Task instructions: Below are records; say how many of their lines include the word "icon", giving nothing but the number.

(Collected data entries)
::::::::

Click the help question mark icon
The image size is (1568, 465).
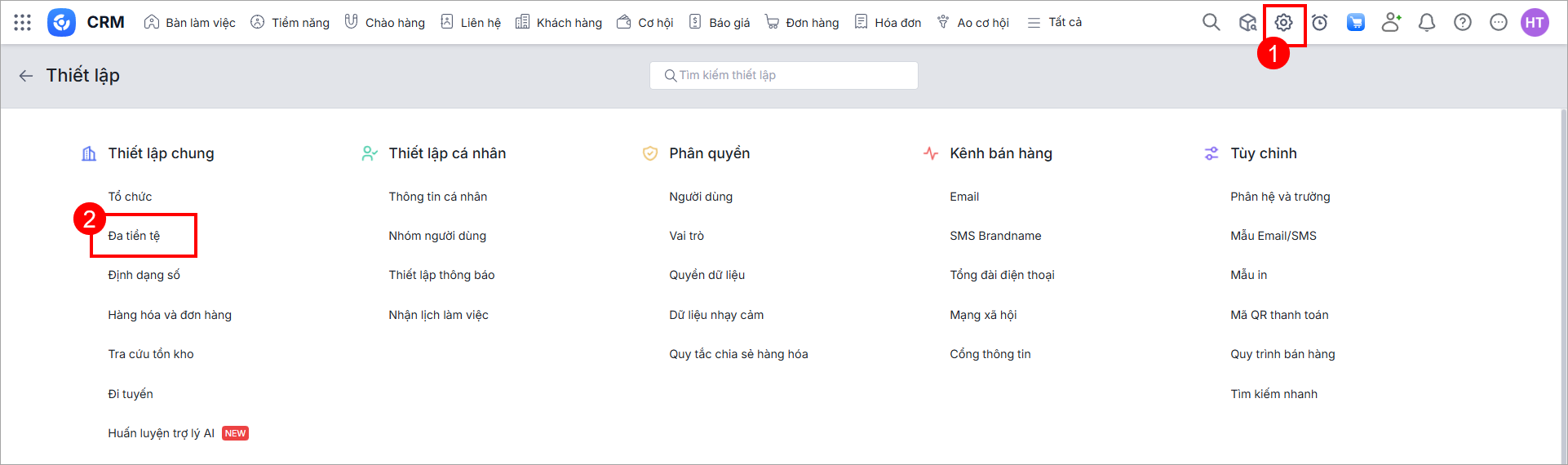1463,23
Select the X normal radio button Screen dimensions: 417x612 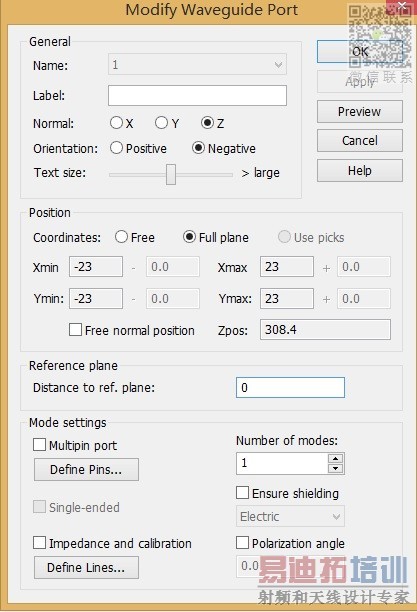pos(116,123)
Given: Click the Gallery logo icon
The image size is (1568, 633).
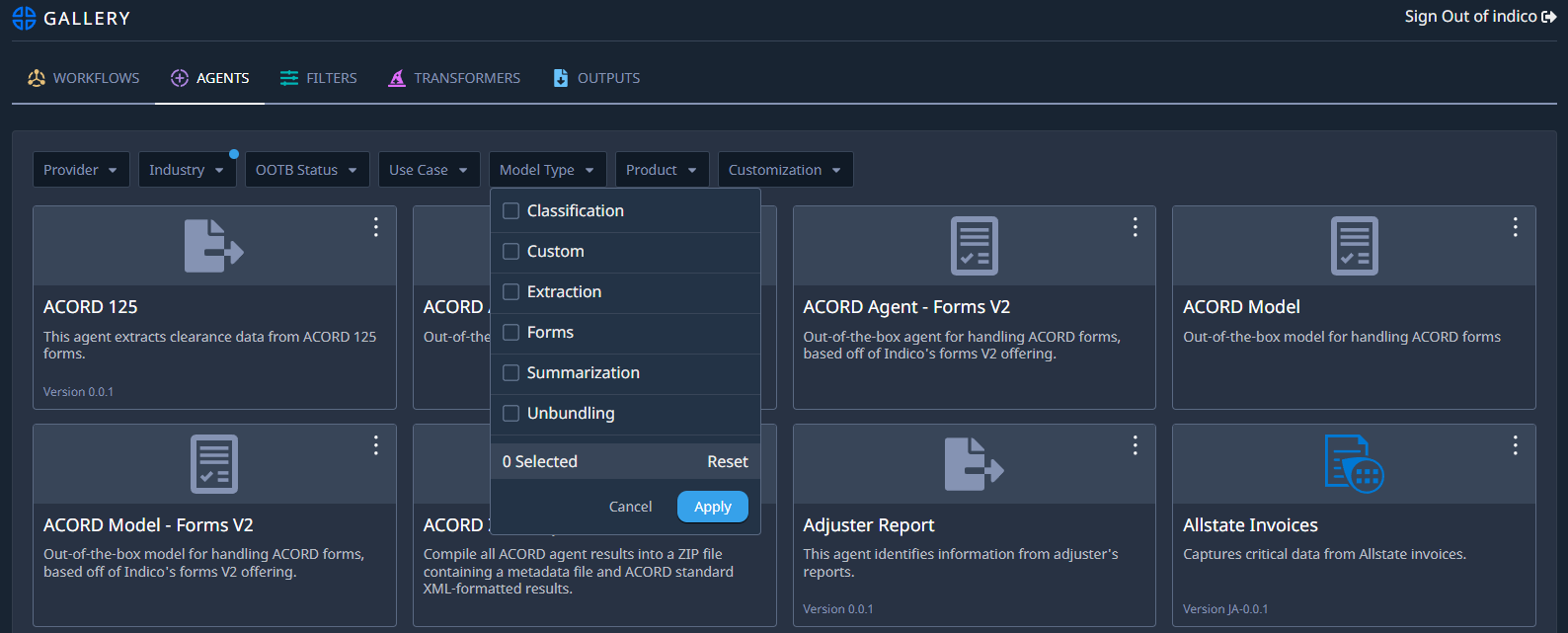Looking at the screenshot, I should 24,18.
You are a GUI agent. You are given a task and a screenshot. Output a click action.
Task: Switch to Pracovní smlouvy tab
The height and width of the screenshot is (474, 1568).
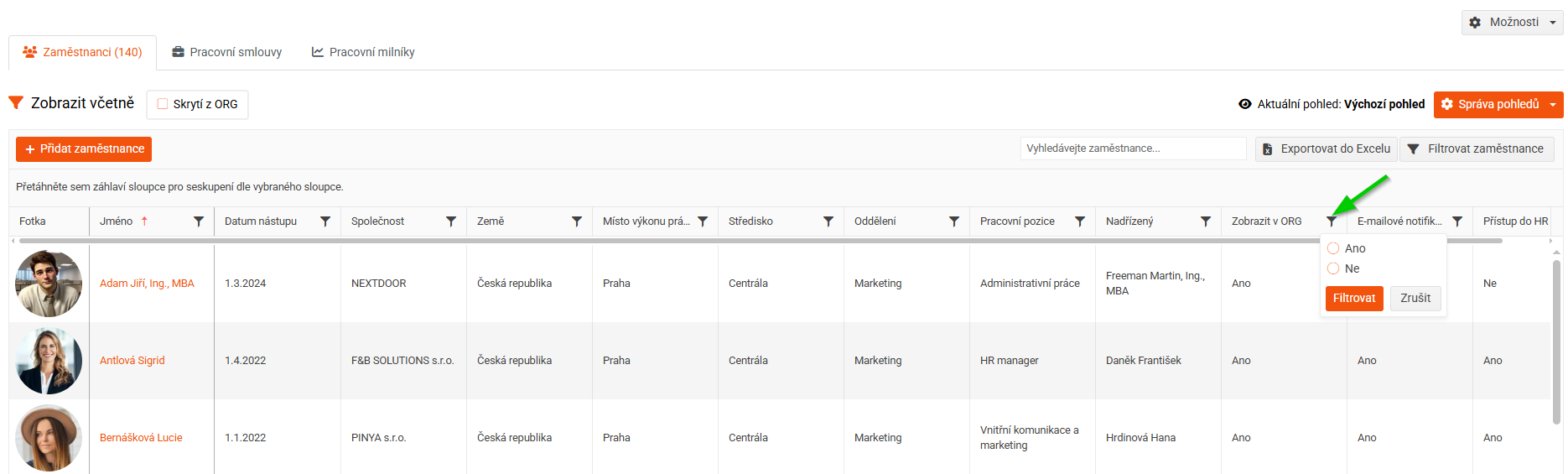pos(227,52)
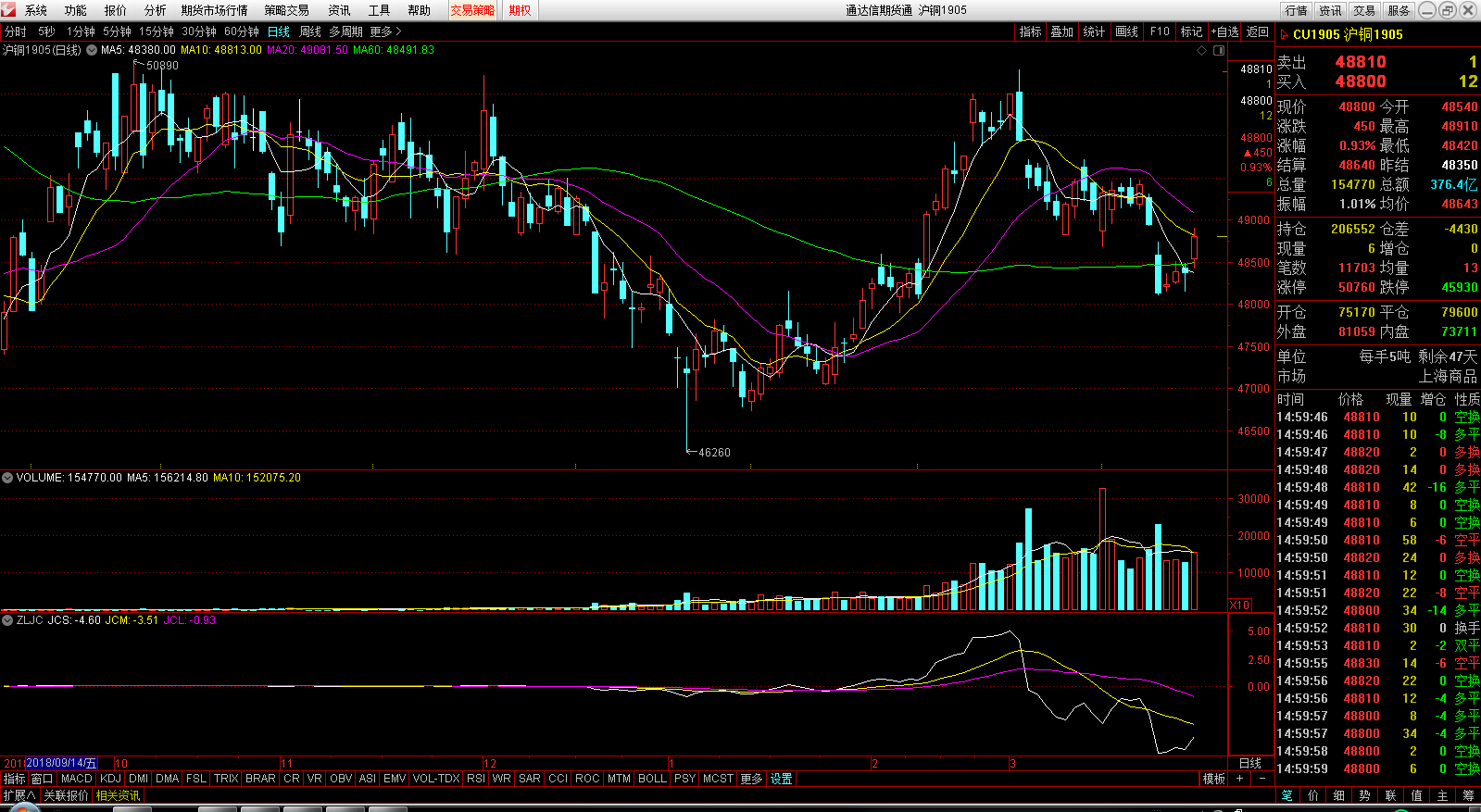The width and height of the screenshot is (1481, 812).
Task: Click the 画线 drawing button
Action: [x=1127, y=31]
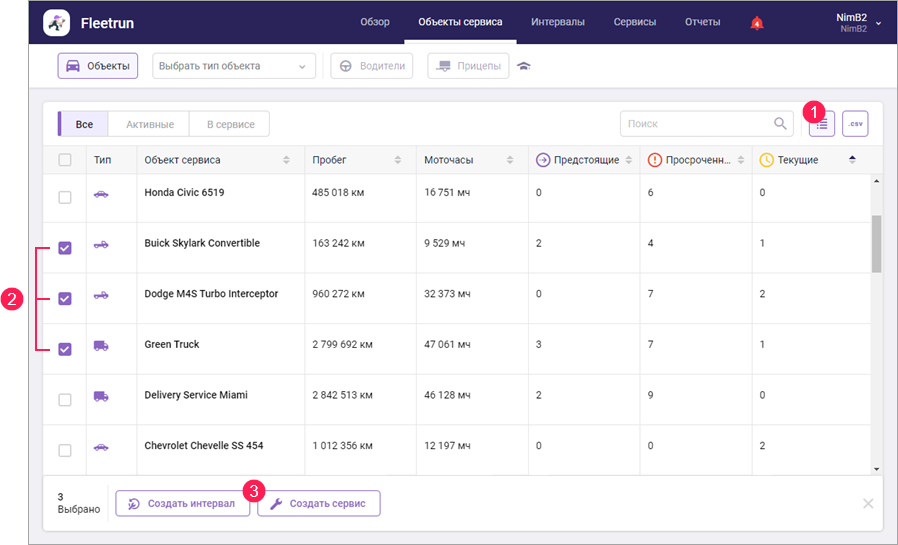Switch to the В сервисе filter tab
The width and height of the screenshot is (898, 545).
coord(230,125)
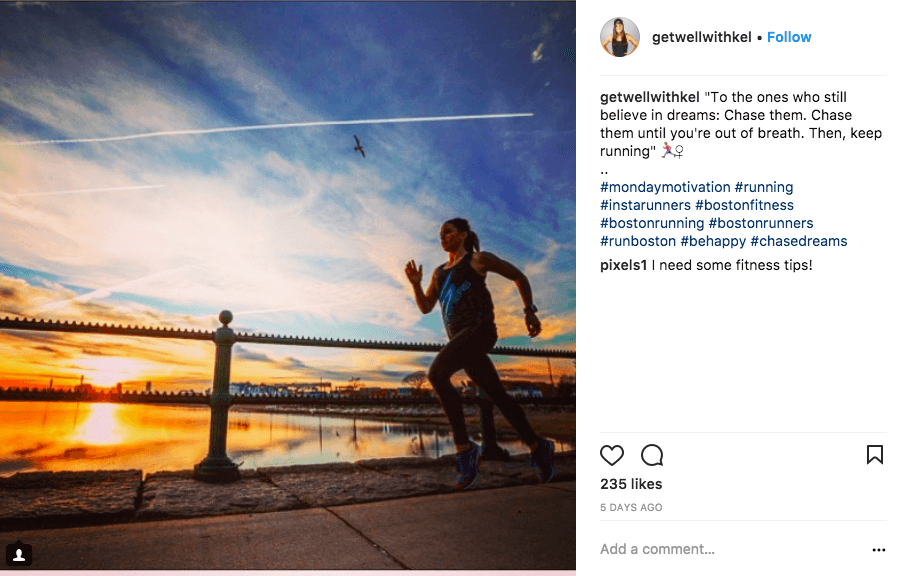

::::::::

Response below: 2